» Given entries:
_ _ _ _ _ _ _
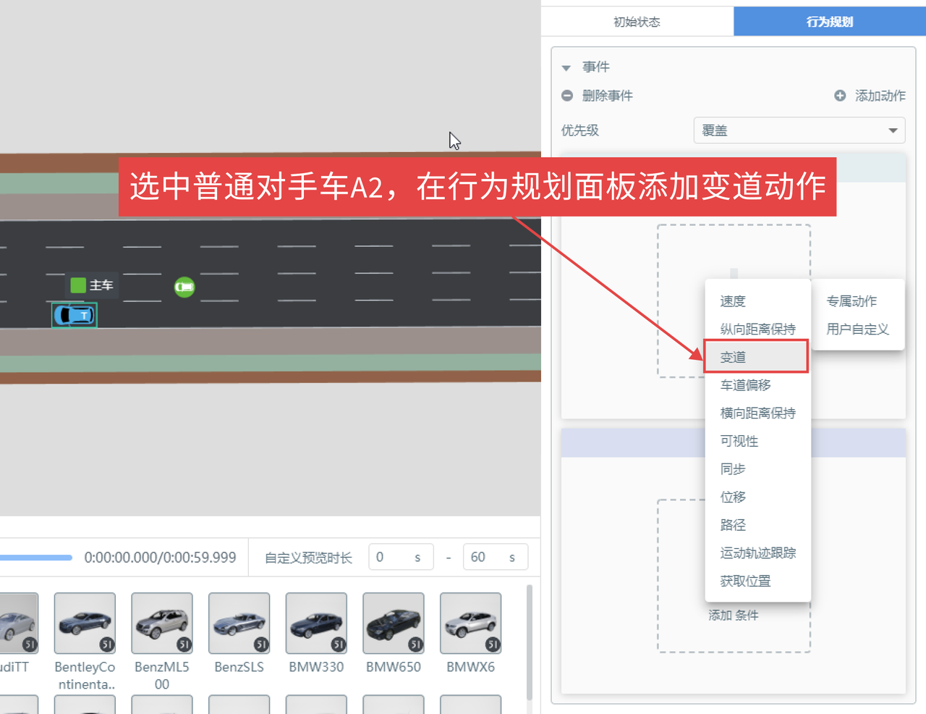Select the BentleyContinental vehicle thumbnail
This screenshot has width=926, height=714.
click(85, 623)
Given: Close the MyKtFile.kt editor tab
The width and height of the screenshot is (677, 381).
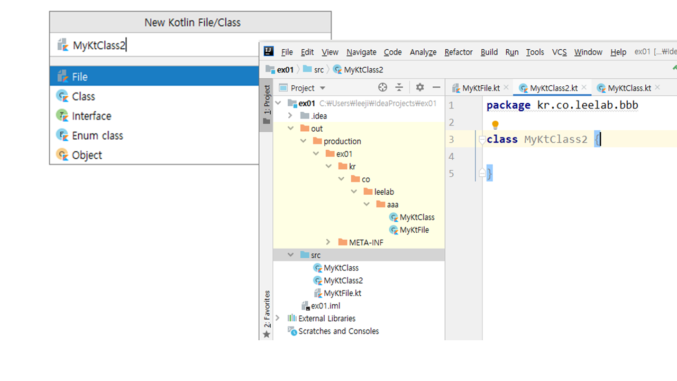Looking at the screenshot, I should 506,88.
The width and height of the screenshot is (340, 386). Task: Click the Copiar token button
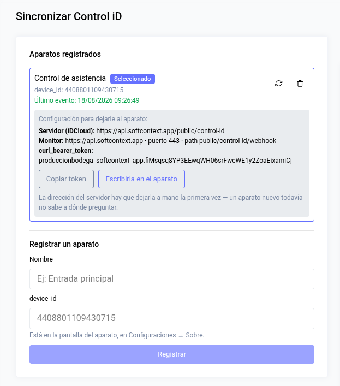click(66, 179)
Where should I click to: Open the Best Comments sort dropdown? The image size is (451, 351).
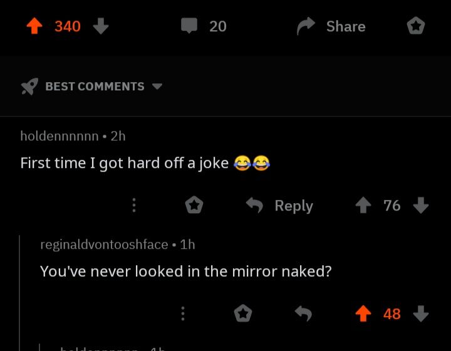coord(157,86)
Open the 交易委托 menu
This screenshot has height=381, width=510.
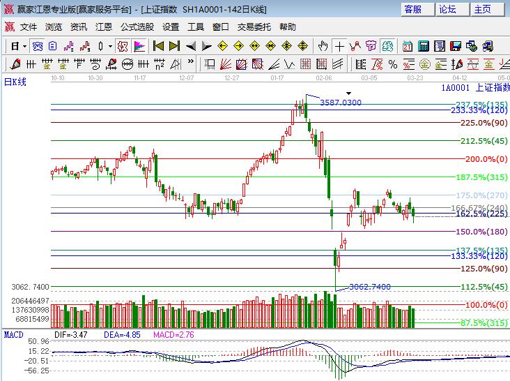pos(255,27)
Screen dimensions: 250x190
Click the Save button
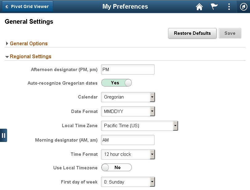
_ _ _ _ _ _ _
Leave out each picture and extract the lines from the one containing "The width and height of the screenshot is (677, 381)." through the end of the records above, inclusive, exactly as they stand.

The width and height of the screenshot is (677, 381).
Looking at the screenshot, I should 506,88.
The width and height of the screenshot is (340, 386). Task: Click the Copiar token button
click(66, 179)
Where should I click to: Open the Best Comments sort dropdown? The image size is (451, 351).
coord(157,86)
Open the 交易委托 menu
This screenshot has height=381, width=510.
pos(255,27)
Screen dimensions: 250x190
Click the Save button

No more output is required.